Instructions for the task >>
Retype the line in which "You are a GUI" appears, then every line after it until the records end. Leave out the pictures.

Data extracts >>
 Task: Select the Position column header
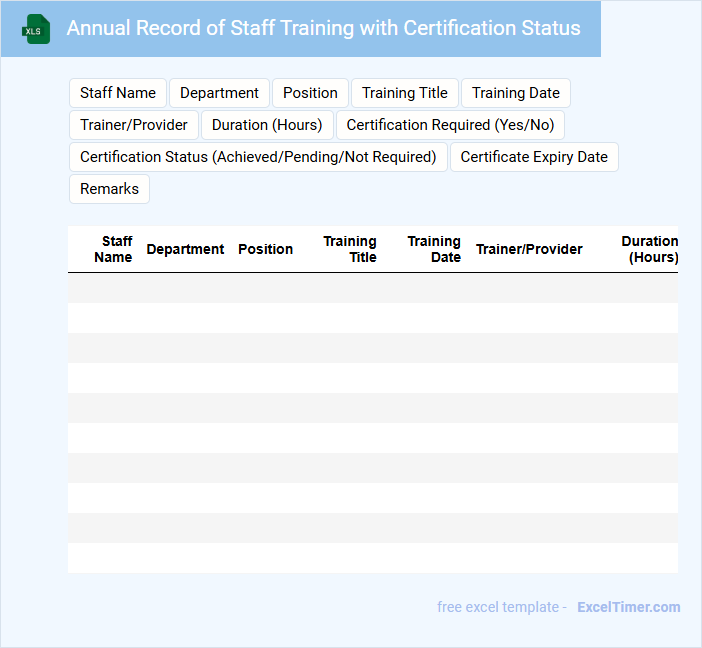coord(265,249)
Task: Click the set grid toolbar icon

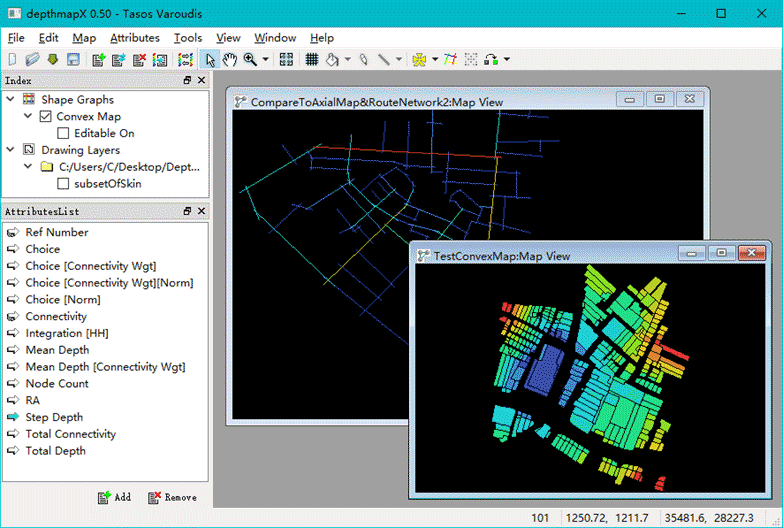Action: click(x=312, y=60)
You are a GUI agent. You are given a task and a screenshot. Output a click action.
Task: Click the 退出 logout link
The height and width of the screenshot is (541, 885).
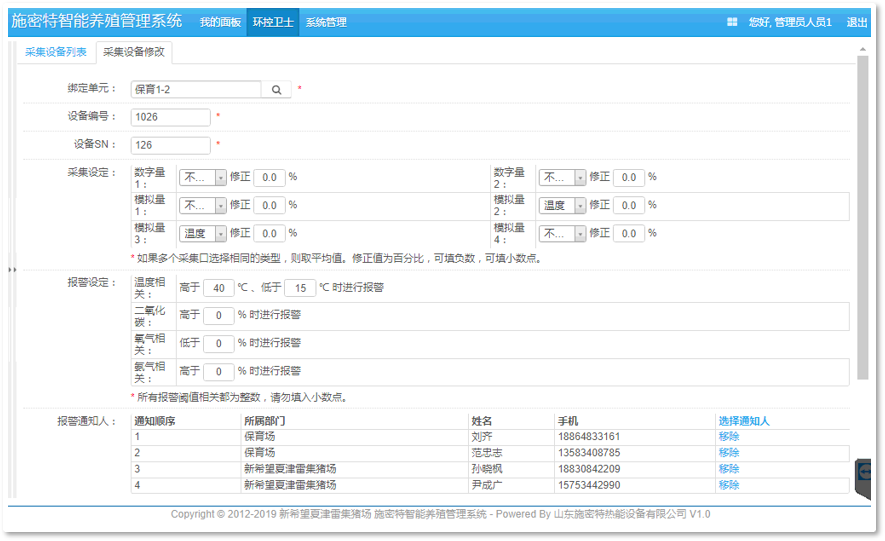[x=857, y=22]
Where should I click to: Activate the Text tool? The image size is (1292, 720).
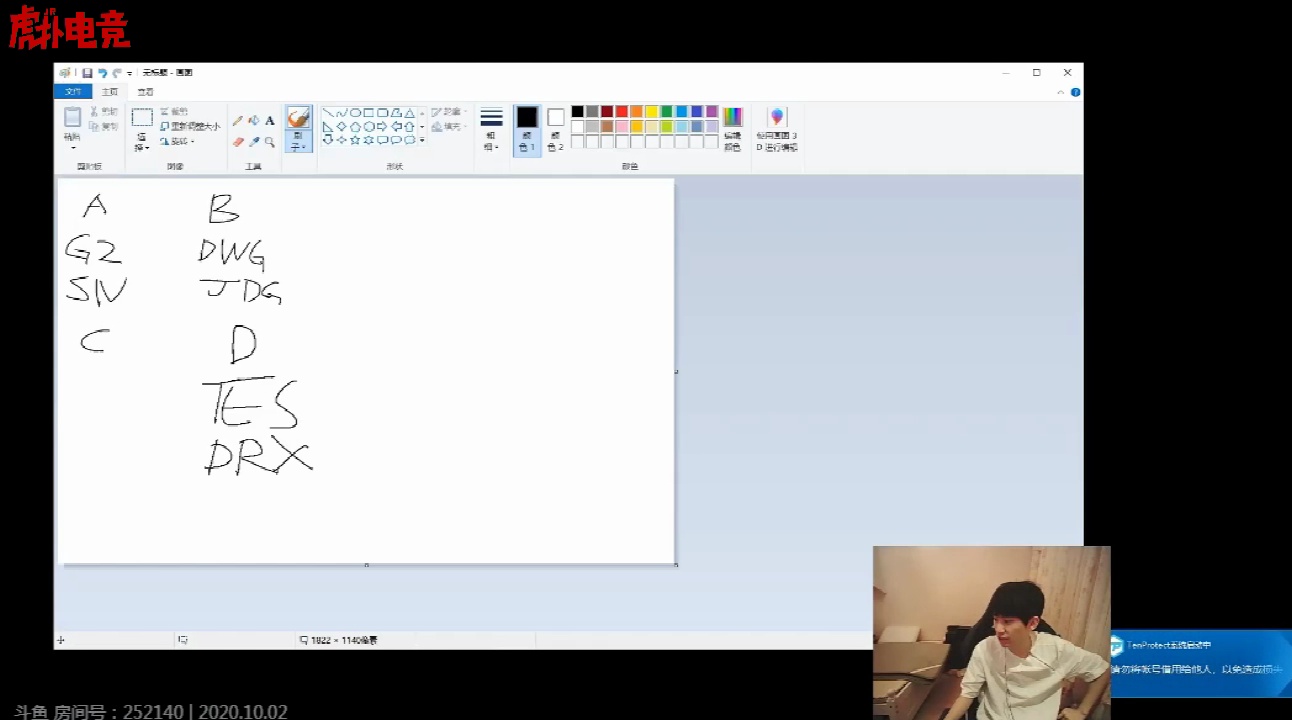pyautogui.click(x=270, y=121)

Reply to the task >>
You are a GUI agent. You are given a task and a screenshot. Output a click action.
Task: Click the 退出 logout link
The height and width of the screenshot is (541, 885).
[x=857, y=22]
Where should I click to: Activate the Text tool? The image size is (1292, 720).
pyautogui.click(x=270, y=121)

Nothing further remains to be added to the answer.